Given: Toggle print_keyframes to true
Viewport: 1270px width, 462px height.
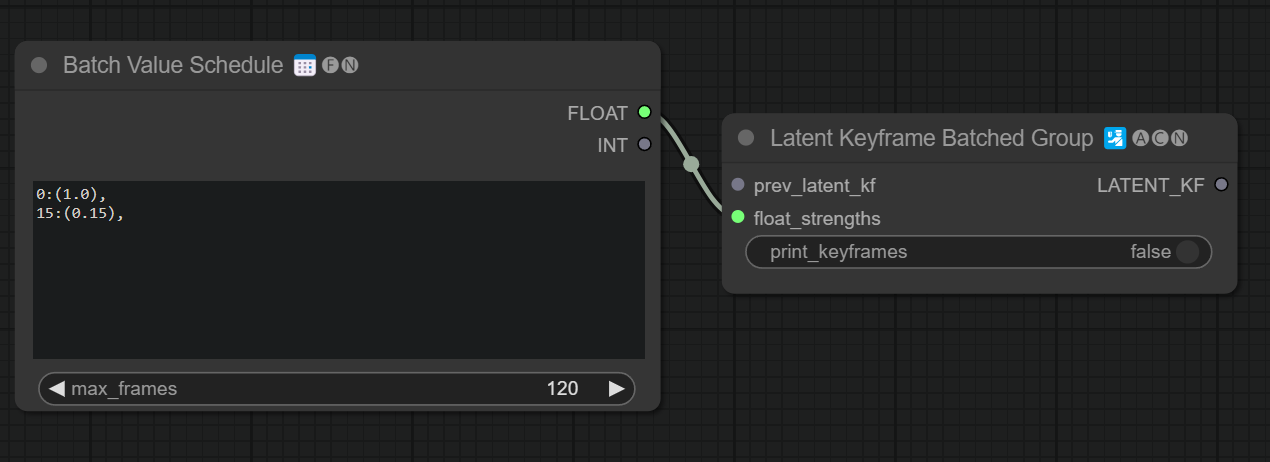Looking at the screenshot, I should pos(1186,252).
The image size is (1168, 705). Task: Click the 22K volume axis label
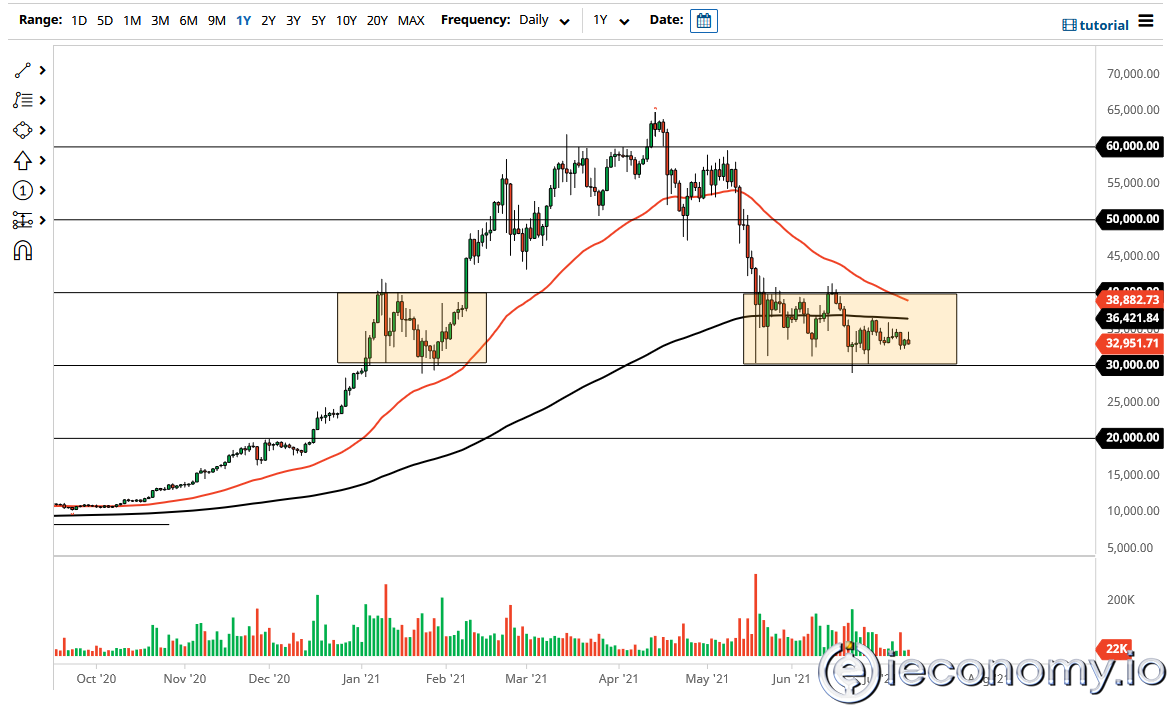click(x=1113, y=649)
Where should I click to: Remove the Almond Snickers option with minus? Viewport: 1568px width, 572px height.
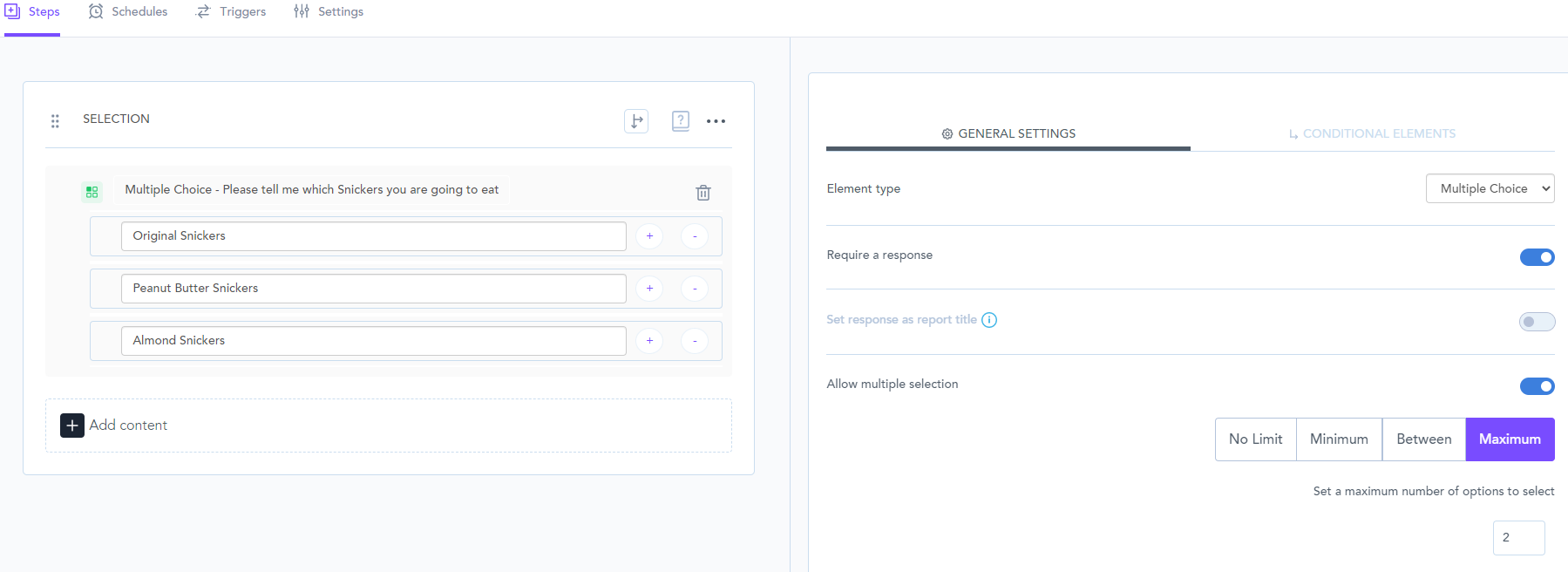[x=695, y=341]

═══

**Problem details:**
Could the material above be written out again word for word, with the pictures dropped?

**Answer area:**
Given: Toggle print_keyframes to true
Viewport: 1270px width, 462px height.
Looking at the screenshot, I should pos(1186,252).
The image size is (1168, 705). Task: Click the 22K volume axis label
click(x=1113, y=649)
Where should I click to: Remove the Almond Snickers option with minus? Viewport: 1568px width, 572px height.
[x=695, y=341]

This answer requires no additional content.